Nous sommes en 2026 et l’intelligence artificielle est omniprésente. Il semble que les humains aient eu la vie facile trop longtemps. Dans le système économique actuel, dominé par de grandes entreprises, il est temps de laisser les humains de côté.
C’est, en tout cas, le point de vue de **Daniel Miessler**, un ingénieur en cybersécurité et fervent défenseur de l’IA. Dans un article de son blog personnel, il soutient que les travailleurs humains sont déjà devenus obsolètes. Selon lui, la meilleure chose à faire maintenant est d’accepter cette réalité et d’accompagner la révolution de l’intelligence artificielle.
“Pour moi, le nombre idéal de travailleurs humains au sein d’une entreprise est de **zéro**,” a-t-il déclaré. “C’est le but visé par les entreprises.”
Il n’exagère pas tant que ça, et il prend soin de l’expliquer.
“Quand je parle de zéro, je veux dire **aucun travailleur**,” a-t-il expliqué lors d’une interview avec Fortune. “Je fais référence aux emplois d’usine ou de machine. Comme ceux des travailleurs ordinaires.”
Sa thèse principale semble être que nous avons vécu une longue révolution industrielle, certes ralentie depuis un certain siècle. Pour lui, l’IA est simplement l’outil qui permettra de poursuivre ce que l’Industrialisation a commencé, et qui aidera les grands capitaux à atteindre un état idéal pour toute entreprise : ne plus avoir de travailleurs humains.
Ce qui est préoccupant, c’est que Miessler ne s’attaque pas à la question de la propriété et du contrôle des infrastructures qui alimentent la montée de l’IA. Son discours ressemble à une dystopie technologique et féodale, où chacun d’entre nous seraient de simples locataires des systèmes d’IA, soumis à quelques maîtres de la technologie.
“Je crois que les entreprises préféreraient tout faire elles-mêmes si elles le pouvaient, plutôt que de payer des humains,” a-t-il ajouté à Fortune. “Comme elles préfèreraient avoir des machines dans une usine plutôt qu’un groupe d’humains pour effectuer ces tâches.”
Bien que ses propositions soient discutables, son analyse du rôle de la technologie dans le capitalisme est pertinente.
Comme l’a exprimé le sociologue du travail français **Juan Sebastian Carbonell** lors d’une interview en 2022 avec Jacobin, le problème actuel concernant la transformation du travail ne réside pas seulement dans la possibilité pour de nouvelles technologies de remplacer les travailleurs, mais dans leur utilisation pour dégrader les conditions de travail, maintenir les salaires stagnants et intensifier la flexibilité des horaires de travail.

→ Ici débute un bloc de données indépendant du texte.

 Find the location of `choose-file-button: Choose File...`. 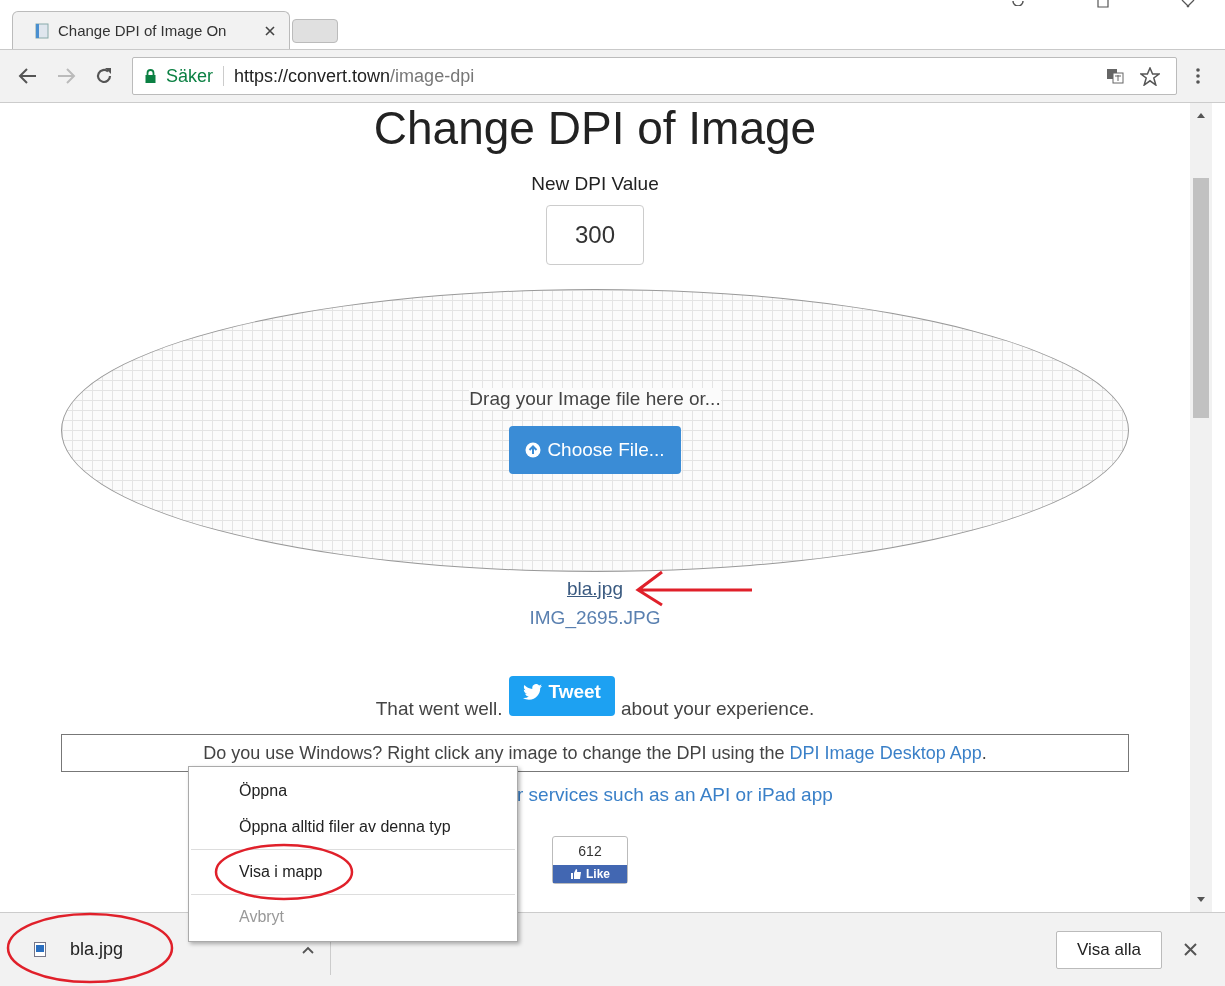

choose-file-button: Choose File... is located at coordinates (595, 450).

Le véritable enjeu, soutient Carbonell, n’est pas l’obsolescence, mais plutôt qui bénéficiera des nouvelles technologies.
FAQ
Quelles sont les implications de l’introduction excessive de l’IA dans le travail ?
L’augmentation de l’IA dans les entreprises pourrait mener à une réduction des emplois humains tout en posant des questions sur le bien-être et la sécurité des travailleurs.
Comment les entreprises réagissent-elles face à la montée de l’IA ?
De nombreuses entreprises voient l’IA comme un moyen de réduire les coûts et d’améliorer l’efficacité, mais cela soulève des préoccupations sur l’éthique et la responsabilité sociale.
Quelles alternatives sont proposées pour l’avenir des employés humains ?
Certains suggèrent de redéfinir les rôles des humains dans le travail, visant des tâches créatives et de gestion que l’IA ne peut pas réaliser.
Quelle est la position des syndicats dans cette évolution ?
Les syndicats tentent de défendre les droits des travailleurs en s’opposant aux abus et en plaidant pour une régulation des technologies.
L’IA peut-elle contribuer à améliorer les conditions de travail ?
Dans certains cas, l’IA peut optimiser les opérations et réduire la charge de travail, mais son intégration doit être faite avec prudence pour éviter des dérives.